Completed Portraits: British 20th C, South East England: Artists and Subjects 11 Did Faversham artist Fred Woodington paint this portrait of 'Florence Emily Graham, Mayor'?

KT_FAV_01_014
Topic: Artist

It has been suggested that the portrait of the first female Mayor of Faversham, Florence Emily Graham, is by a Faversham artist, Fred Woodington. Can anyone throw any further light on the matter?

There is possibly a very faint signature on the lower-right of this painting but it cannot be made out.

Faversham Town Council, Mayor's Parlour and Guildhall, Entry reviewed by Art UK

Completed, Outcome

Jade Audrey King,

The artist and execution date of this work have been amended to:

Frederick Christopher Woodington (1904–1982)
Date painted: 1960

These changes will appear on the Your Paintings website by the end of November 2014. Thank you to all for participating in this discussion. To those viewing this discussion for the first time, please see below for all comments that led to this conclusion.

10 comments

Jade Audrey King,

The website invaluable.com (http://tinyurl.com/mg347eo) indicates Fred Woodington to be the brother of Walter Percy Woodington (1916–2000). It also indicates Fred Woodington was a member of the Faversham Art Society.

Incidentally, Walter Woodington has works in public collections (and so is featured on Your Paintings: http://tinyurl.com/md4skmd). PCF would write to the copyright holder of Walter Woodington's works to enquire about this portrait, but unfortunately our copyright team have not yet been able to trace the copyright holder of Walter Woodington's works: the search is ongoing.

Osmund Bullock,

The signature may be hard to interpret, but it doesn't look that faint. However, even on Your Paintings the resolution is not high enough to make even a stab at it.

There is next to nothing on Fred Woodington that I can find online, except in the context of his artist brother Walter Percy Woodington (who was a portraitist). I would be surprised that someone so obviously technically skilled had left so little record of their artistic existence. Florence Graham was Mayor 1956-7, so I imagine the portrait dates from then.

I cannot at the moment even find the right Fred Woodington in genealogical terms, though a more careful search may pin him down (no time just now).

It really would - or could - be helpful if we can get a high-ish resolution image of that signature. Some people here are very good at interpreting them, something that is easier when you have a bank of possible artists in your subconscious.

Tim Williams,

Their father was also called Frederick. Either the father or Fred has the initial W as a middle name as Walter exhibited a portrait of F.W.Woodington at the RA in 1945. Walter was a curator of the RA schools for many years.

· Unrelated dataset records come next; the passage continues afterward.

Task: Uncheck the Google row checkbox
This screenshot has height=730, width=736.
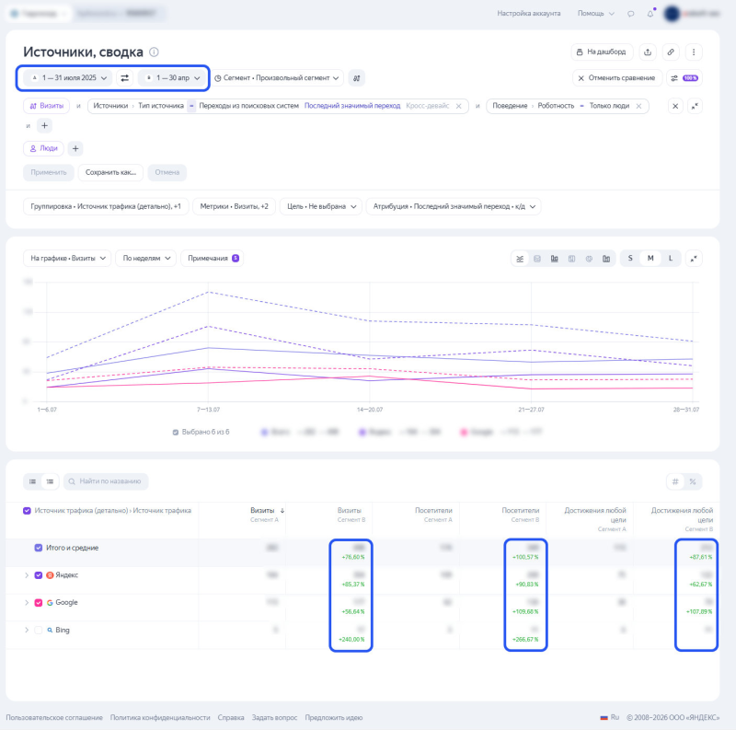Action: click(x=39, y=603)
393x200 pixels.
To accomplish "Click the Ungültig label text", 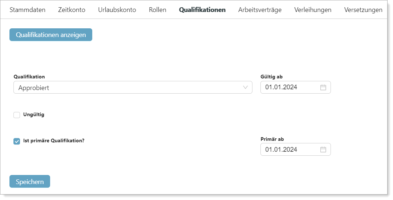I will click(x=33, y=115).
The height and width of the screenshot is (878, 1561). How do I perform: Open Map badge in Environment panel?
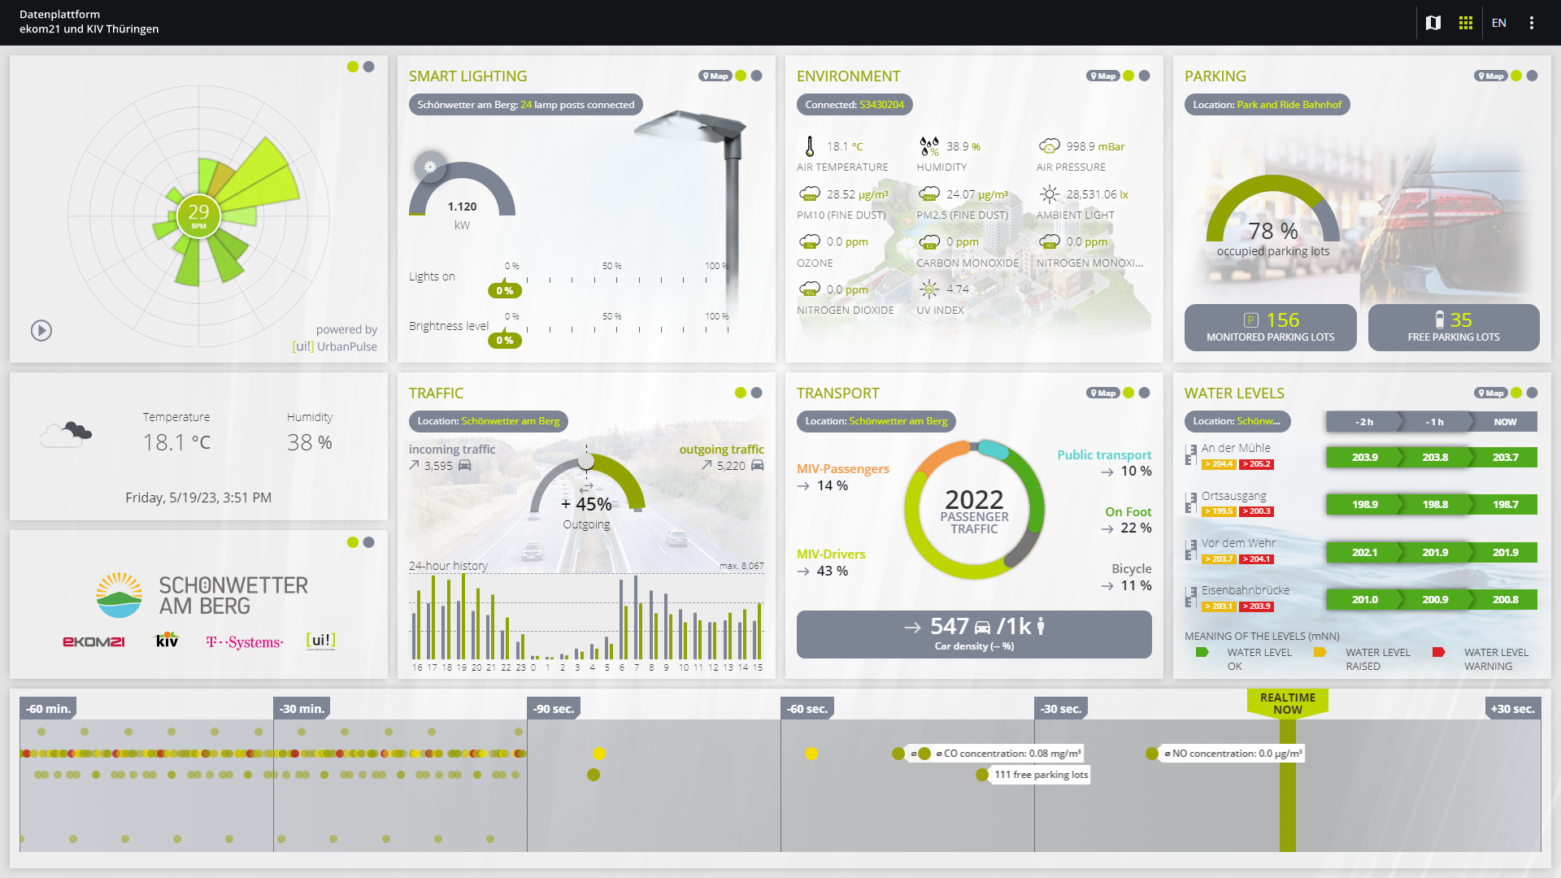[x=1102, y=76]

Have nothing on Fred - you'd have to contact Faversham Art Society to see if they have anything. Like Osmund, I'm surprised someone this skilled has no legacy. High res of the sig. should clear things up.

Osmund Bullock,

Right, found him - thanks for the clue, Tim.

Frederick Christopher Woodington, born East Ham Nov 1904, died Faversham, Kent, late 1982. He and his much younger brother Walter Percy (1916-2000) were the sons of Frederick William Woodington (1879-1951), a South London butcher (whose brothers and father before him were butchers, too).

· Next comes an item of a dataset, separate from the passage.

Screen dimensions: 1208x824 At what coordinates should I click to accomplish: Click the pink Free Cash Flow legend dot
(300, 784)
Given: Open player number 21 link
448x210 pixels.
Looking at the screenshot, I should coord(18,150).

Fred junr moved to Faversham from Battersea in the early 1950s. Between 1962 & 1976 he describes himself in his telephone directory listing as 'artist'. Other than that (and what we already know), there is no mention of him as an artist, let alone a portraitist, anywhere. I've also drawn a complete blank in online newspaper archives - not unexpected as the BNA has little post-1940s coverage, and none for Kent papers after 1950.

Walter's c1945 portrait of his father, F.W. Woodington, is quite probably this one, sold at a Canterbury auction earlier this year (Lot 304): http://www.thecanterburyauctiongalleries.com/catalogue/61/pictures

If this is the work of the better-known brother, it seems all but inconceivable that Fred would have been capable of the portrait under discussion.

Sorry, Faversham, but I think it's the wrong man. So we really do need that high-res of the signature now.

Osmund Bullock,

Thank you, Faversham, for that. I'm glad I didn't write, "I'll eat my hat..." - I only changed it from "inconceivable" to "all but inconceivable" at the last minute! I am surprised and suitably chastened. I'm also a little sad that Fred's talent languished largely unrecognized: "Full many a bloom is born to blush unseen..."

To which I might add, while looking in the mirror, a further couplet from the same poem:

"Nor you, ye Proud, impute to these the fault
If Memory o'er their tomb no trophies raise."

And I should probably stick to genealogy in future.

I am happy to confirm that the signature and Osmund Bullock's genealogical researches have confirmed that the artist is Frederick Christopher Woodington (1904-82) and that it is dated 1960.